Here is a presentation released by Google themselves titled “Optimize your Crawling and Indexing“. In the presentation they explain context, how to reduce the inefficient crawling of your website, get your preferred url’s indexed and some resources.

This presentation is good reference for any Search Engine Optimization (SEO) specialist.

Taken directly from on the topics found in the presentation.

Remove user-specific details from URLs.
URL parameters that don’t change the content of the page—like session IDs or sort order—can be removed from the URL and put into a cookie. By putting this information in a cookie and 301 redirecting to a “clean” URL, you retain the information and reduce the number of URLs pointing to that same content.

Rein in infinite spaces.
Do you have a calendar that links to an infinite number of past or future dates (each with their own unique URL)? Do you have paginated data that returns a status code of 200 when you add &page=3563 to the URL, even if there aren’t that many pages of data? If so, you have an infinite crawl space on your website, and crawlers could be wasting their (and your!) bandwidth trying to crawl it all. Consider these tips for reining in infinite spaces.

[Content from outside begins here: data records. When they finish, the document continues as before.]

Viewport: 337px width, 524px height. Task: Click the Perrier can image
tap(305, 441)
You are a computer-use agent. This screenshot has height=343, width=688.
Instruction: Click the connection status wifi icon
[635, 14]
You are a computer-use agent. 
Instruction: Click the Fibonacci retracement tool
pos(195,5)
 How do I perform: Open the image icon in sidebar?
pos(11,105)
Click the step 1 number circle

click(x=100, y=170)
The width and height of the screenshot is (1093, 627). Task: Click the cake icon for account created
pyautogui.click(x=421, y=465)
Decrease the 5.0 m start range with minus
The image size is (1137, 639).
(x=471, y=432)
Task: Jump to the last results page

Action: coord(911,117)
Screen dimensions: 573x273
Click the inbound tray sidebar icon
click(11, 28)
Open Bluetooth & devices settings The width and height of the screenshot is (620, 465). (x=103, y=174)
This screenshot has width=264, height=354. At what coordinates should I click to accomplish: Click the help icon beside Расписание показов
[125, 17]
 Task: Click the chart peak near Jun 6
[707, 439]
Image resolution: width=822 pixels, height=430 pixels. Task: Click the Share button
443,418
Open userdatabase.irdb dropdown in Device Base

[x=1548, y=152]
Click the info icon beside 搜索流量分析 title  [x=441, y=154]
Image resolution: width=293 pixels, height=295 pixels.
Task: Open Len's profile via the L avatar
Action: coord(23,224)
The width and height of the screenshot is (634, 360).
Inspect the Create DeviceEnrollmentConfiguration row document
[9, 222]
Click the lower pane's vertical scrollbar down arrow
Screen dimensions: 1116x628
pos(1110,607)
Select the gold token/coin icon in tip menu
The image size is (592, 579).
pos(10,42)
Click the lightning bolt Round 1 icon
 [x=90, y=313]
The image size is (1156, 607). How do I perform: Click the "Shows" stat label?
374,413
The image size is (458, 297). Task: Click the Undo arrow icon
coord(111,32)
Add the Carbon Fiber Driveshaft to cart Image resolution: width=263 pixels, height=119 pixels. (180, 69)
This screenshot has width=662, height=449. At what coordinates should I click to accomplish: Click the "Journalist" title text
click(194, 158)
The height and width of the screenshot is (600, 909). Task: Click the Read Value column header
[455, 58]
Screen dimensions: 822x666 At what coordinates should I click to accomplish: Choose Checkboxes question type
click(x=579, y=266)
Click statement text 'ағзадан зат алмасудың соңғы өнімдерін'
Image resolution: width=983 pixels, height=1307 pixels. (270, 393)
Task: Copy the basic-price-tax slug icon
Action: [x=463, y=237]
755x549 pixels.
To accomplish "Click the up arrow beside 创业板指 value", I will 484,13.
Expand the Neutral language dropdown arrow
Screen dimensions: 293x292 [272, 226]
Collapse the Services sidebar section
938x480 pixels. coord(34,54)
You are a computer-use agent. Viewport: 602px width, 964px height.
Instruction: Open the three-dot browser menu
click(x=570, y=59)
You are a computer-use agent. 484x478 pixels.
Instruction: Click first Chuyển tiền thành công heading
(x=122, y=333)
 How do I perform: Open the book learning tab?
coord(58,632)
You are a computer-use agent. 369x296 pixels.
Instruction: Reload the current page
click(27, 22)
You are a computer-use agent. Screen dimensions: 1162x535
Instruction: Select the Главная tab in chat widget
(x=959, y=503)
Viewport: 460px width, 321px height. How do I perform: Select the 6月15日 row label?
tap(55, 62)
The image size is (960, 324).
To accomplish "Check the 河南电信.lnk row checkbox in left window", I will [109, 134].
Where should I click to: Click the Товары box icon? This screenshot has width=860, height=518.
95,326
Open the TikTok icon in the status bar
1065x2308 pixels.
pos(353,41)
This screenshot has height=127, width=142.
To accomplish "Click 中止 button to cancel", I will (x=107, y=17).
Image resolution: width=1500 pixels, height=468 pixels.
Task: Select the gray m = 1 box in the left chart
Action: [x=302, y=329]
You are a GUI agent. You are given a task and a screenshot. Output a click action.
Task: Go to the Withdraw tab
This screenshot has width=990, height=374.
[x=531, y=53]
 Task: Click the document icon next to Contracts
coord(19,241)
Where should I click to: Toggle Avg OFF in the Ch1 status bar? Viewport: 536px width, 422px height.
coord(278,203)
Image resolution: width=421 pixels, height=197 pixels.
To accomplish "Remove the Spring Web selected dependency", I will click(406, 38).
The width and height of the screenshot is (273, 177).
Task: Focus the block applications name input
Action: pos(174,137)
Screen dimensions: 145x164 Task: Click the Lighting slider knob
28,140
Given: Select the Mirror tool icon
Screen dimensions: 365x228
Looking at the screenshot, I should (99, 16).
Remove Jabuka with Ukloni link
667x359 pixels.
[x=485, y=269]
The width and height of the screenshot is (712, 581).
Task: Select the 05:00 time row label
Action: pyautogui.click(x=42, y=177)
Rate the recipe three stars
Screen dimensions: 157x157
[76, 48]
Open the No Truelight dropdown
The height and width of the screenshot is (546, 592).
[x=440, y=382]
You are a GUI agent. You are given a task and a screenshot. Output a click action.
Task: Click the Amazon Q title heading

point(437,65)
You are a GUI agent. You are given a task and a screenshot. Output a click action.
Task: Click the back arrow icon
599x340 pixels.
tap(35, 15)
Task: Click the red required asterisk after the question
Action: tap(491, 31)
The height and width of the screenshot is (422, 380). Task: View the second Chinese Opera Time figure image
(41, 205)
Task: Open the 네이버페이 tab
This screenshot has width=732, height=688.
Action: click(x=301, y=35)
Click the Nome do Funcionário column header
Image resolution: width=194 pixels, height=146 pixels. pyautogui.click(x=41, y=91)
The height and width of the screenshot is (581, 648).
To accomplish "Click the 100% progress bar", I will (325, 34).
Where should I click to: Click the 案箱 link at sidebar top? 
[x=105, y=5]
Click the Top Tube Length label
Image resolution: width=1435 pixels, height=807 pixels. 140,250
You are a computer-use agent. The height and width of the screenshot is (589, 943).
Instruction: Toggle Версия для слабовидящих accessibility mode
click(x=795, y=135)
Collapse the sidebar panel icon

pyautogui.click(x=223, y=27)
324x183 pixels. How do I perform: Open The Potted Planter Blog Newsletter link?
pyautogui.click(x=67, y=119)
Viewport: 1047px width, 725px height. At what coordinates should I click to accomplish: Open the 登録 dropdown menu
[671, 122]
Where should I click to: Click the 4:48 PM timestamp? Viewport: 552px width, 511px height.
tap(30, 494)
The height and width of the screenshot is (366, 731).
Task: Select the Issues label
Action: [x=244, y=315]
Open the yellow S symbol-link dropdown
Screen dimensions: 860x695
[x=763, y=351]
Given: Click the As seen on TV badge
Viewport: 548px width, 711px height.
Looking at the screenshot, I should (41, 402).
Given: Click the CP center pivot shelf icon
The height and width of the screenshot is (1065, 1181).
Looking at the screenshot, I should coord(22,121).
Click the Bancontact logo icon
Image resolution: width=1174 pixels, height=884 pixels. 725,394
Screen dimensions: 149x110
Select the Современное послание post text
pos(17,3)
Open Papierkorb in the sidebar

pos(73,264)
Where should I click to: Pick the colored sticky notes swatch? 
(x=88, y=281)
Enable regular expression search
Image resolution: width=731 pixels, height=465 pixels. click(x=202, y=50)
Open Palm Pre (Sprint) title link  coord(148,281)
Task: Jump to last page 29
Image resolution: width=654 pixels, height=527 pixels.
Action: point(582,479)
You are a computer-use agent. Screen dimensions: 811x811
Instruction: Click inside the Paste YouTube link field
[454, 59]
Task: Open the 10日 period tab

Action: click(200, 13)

Disallow actions Googlebot can’t perform.
Using your robots.txt file, you can disallow crawling of login pages, contact forms, shopping carts, and other pages whose sole functionality is something that a crawler can’t perform. (Crawlers are notoriously cheap and shy, so they don’t usually “Add to cart” or “Contact us.”) This lets crawlers spend more of their time crawling content that they can actually do something with.

One man, one vote. One URL, one set of content.
In an ideal world, there’s a one-to-one pairing between URL and content: each URL leads to a unique piece of content, and each piece of content can only be accessed via one URL. The closer you can get to this ideal, the more streamlined your site will be for crawling and indexing. If your CMS or current site setup makes this difficult, you can use the rel=canonical element to indicate the preferred URL for a particular piece of content.